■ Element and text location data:
▬▬▬
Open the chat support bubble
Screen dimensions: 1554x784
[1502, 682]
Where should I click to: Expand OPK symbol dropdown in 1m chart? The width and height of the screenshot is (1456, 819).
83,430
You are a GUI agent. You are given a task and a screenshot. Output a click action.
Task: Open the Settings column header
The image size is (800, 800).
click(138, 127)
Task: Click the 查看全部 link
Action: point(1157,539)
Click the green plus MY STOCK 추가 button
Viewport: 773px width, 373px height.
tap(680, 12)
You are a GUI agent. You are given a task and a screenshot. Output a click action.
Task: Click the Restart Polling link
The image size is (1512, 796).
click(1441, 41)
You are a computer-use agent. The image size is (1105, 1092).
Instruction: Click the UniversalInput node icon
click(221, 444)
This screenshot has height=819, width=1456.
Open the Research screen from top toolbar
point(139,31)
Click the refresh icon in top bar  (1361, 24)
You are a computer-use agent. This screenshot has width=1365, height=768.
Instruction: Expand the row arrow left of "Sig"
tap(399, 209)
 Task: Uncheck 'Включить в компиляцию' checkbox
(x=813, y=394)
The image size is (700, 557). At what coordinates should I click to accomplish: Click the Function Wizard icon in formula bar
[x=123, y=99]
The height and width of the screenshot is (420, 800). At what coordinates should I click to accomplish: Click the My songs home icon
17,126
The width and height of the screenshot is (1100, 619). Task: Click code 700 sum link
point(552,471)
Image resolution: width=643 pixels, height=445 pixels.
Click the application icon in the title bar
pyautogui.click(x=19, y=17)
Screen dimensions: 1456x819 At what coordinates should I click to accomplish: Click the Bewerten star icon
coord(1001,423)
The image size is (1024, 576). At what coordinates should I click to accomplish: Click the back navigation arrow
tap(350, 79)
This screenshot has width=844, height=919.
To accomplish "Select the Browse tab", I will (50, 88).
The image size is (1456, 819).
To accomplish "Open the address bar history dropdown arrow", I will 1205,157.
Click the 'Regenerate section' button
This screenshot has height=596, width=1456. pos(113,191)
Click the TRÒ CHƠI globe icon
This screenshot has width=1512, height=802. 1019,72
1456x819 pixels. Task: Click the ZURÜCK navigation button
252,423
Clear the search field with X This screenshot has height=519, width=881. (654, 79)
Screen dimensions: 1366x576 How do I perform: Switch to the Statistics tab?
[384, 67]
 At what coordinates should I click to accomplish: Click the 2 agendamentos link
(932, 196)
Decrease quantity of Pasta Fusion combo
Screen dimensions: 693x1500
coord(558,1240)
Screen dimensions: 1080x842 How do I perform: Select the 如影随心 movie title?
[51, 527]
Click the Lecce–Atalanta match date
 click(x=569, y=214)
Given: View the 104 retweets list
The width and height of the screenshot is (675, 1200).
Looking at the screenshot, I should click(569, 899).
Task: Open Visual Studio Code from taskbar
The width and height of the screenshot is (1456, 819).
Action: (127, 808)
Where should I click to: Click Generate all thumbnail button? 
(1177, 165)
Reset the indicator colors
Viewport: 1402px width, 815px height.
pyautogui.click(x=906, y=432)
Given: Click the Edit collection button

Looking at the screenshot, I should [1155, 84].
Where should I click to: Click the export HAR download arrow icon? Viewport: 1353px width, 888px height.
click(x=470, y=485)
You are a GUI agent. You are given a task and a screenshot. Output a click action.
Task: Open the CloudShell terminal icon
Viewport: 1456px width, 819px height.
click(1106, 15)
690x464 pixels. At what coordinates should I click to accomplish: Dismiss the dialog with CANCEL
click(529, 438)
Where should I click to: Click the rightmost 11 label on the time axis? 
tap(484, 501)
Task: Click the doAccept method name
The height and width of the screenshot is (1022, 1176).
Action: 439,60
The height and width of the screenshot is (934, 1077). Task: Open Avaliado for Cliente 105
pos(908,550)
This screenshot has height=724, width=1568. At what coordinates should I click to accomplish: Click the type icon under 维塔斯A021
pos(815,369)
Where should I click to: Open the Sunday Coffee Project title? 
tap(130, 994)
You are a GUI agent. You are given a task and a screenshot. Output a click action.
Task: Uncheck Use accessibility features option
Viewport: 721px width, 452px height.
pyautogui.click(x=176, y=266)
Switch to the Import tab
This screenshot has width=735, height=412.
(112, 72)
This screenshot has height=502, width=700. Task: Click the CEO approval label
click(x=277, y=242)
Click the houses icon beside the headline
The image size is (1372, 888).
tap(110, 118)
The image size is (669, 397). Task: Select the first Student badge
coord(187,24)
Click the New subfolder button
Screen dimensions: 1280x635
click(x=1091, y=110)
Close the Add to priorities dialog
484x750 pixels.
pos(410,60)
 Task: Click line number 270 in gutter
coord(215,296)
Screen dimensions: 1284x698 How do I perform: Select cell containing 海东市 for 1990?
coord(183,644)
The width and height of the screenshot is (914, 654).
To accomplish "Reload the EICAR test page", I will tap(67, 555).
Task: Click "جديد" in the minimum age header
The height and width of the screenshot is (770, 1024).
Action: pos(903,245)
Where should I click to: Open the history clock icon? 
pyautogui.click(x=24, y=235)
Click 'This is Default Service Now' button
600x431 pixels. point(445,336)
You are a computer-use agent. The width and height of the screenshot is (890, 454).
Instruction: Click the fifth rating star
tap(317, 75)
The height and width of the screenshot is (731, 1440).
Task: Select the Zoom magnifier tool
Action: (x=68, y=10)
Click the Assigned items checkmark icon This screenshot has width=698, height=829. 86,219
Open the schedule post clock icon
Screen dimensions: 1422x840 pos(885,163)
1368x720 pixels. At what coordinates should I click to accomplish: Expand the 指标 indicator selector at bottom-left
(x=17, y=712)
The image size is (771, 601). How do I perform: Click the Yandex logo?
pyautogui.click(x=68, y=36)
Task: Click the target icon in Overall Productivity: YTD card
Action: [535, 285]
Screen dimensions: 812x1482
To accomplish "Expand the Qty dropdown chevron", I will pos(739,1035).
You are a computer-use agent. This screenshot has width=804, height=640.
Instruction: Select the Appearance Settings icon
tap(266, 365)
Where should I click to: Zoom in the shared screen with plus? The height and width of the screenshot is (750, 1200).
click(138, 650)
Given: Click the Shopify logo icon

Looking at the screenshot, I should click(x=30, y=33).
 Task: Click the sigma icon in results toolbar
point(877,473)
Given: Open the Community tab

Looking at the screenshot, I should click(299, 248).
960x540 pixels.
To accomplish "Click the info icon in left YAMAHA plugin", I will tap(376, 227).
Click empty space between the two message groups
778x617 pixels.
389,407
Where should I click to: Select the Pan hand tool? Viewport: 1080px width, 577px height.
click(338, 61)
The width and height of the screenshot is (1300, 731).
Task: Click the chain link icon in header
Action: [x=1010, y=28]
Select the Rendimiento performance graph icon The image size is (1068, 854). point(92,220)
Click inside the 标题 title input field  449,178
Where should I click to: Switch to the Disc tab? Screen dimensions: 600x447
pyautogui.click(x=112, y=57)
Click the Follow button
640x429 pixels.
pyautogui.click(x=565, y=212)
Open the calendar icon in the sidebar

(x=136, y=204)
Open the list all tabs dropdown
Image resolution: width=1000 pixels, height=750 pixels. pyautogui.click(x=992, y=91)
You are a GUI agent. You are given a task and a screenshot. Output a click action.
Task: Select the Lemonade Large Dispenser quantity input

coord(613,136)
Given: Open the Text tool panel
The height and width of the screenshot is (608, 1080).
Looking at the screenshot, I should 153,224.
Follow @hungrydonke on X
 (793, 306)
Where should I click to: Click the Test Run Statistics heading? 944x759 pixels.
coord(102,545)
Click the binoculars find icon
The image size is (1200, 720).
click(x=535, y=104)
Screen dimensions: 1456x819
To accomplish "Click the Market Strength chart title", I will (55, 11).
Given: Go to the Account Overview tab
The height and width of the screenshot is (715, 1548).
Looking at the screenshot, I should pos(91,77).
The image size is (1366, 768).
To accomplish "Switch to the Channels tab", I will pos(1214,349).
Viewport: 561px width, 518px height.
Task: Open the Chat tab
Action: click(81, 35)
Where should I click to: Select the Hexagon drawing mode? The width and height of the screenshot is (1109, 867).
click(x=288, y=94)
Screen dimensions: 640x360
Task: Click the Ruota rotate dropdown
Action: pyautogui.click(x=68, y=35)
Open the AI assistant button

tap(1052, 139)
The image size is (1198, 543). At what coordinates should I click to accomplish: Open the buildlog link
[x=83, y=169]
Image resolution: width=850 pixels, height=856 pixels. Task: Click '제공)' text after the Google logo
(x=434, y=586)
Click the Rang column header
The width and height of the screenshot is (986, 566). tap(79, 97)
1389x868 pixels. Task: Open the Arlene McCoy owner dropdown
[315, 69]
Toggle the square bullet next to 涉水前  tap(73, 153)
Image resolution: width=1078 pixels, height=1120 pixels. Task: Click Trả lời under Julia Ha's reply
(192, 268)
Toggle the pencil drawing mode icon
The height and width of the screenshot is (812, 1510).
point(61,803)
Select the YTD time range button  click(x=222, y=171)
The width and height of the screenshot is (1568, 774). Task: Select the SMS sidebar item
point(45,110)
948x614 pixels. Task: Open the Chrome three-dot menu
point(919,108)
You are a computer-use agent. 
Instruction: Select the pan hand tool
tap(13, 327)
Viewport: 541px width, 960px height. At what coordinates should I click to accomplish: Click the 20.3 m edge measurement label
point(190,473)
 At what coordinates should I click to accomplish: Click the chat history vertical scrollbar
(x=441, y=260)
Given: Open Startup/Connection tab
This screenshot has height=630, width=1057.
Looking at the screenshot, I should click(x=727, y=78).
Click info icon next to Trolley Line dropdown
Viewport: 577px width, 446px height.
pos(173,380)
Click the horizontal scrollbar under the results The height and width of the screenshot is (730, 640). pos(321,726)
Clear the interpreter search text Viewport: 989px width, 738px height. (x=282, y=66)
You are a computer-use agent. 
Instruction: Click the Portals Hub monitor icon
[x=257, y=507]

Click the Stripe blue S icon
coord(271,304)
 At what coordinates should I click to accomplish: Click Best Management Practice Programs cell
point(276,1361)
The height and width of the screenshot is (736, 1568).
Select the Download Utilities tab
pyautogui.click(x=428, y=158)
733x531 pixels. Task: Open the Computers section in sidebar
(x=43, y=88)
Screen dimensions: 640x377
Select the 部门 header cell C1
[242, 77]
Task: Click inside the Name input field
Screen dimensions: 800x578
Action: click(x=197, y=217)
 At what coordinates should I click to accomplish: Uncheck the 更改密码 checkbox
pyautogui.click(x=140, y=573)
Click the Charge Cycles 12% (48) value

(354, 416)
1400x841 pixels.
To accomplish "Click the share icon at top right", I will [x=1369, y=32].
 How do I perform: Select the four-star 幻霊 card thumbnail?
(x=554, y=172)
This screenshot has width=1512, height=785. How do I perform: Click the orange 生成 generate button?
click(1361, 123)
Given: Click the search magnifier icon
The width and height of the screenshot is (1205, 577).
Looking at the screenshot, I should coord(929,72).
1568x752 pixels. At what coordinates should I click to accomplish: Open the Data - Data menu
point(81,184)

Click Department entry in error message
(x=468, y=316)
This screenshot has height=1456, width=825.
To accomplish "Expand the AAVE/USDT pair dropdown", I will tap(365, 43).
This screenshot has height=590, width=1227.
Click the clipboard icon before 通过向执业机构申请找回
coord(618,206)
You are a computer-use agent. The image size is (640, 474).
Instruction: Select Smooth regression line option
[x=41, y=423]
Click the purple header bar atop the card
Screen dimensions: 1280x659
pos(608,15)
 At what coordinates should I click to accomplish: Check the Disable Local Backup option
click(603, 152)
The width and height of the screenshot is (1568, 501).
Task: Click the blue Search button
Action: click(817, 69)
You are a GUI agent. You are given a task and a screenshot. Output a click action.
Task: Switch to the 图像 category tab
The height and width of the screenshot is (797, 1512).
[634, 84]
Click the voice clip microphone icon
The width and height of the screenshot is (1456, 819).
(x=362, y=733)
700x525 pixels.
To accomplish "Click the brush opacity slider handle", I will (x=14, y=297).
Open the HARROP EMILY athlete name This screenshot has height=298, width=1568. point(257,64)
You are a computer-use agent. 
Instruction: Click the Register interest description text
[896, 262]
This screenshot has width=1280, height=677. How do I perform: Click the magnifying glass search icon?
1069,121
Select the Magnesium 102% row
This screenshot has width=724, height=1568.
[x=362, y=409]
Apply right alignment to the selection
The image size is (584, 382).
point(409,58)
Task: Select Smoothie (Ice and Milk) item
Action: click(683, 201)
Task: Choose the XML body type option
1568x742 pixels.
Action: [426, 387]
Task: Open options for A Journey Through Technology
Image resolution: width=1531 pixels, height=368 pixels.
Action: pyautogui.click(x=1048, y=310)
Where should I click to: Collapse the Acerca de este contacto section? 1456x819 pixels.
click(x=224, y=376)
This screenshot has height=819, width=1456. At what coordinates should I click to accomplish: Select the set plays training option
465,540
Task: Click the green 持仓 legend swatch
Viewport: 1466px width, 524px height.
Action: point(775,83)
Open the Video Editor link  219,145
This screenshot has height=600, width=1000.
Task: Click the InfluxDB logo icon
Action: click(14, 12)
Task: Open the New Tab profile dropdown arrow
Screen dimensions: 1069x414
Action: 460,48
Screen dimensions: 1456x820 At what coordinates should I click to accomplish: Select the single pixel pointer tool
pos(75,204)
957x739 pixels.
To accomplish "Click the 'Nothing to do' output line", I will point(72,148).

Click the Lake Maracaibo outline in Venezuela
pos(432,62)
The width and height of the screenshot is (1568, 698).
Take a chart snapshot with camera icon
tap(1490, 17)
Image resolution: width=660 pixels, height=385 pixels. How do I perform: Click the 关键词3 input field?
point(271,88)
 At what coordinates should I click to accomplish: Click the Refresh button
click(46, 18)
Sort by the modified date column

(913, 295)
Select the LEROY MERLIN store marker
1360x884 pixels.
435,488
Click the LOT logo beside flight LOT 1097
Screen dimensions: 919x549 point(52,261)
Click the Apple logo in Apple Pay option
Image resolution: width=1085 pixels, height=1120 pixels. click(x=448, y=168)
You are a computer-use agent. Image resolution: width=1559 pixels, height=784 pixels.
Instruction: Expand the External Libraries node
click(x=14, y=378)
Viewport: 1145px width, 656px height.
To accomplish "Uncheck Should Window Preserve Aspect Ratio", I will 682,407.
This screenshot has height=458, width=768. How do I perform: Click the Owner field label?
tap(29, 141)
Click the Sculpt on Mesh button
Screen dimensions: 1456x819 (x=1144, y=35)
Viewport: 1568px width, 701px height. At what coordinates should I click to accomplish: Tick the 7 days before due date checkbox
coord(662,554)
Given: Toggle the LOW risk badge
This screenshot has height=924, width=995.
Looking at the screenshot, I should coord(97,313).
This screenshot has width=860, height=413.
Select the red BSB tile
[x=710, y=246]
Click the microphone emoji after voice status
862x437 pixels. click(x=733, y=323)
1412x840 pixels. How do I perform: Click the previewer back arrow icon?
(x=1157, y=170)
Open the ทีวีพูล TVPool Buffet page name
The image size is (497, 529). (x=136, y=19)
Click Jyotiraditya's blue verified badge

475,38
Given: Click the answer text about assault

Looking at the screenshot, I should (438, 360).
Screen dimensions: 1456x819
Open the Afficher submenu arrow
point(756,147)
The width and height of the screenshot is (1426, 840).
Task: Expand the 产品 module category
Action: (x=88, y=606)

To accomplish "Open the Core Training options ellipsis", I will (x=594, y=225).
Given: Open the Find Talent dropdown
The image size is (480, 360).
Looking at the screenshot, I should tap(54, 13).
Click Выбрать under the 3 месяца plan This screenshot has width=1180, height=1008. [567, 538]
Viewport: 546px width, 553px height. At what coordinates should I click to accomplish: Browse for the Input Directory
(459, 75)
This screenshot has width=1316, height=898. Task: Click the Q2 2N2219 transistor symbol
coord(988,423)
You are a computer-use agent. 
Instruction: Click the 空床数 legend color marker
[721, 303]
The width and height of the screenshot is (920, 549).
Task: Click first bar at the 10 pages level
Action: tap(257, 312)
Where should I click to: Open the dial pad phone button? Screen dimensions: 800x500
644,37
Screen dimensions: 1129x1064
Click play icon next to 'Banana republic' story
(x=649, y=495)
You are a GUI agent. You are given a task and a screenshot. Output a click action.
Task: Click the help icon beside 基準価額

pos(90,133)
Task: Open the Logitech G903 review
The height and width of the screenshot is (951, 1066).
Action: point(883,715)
▬▬▬
Copy out the entries from the line with "1400x841 pixels." to the line with "click(1361, 123)", swapping "card thumbnail" for "card image" and leaving everything else as it is.

■ Solved problem:
1400x841 pixels.
To accomplish "Click the share icon at top right", I will [x=1369, y=32].
 How do I perform: Select the four-star 幻霊 card image?
(x=554, y=172)
This screenshot has width=1512, height=785. How do I perform: Click the orange 生成 generate button?
click(1361, 123)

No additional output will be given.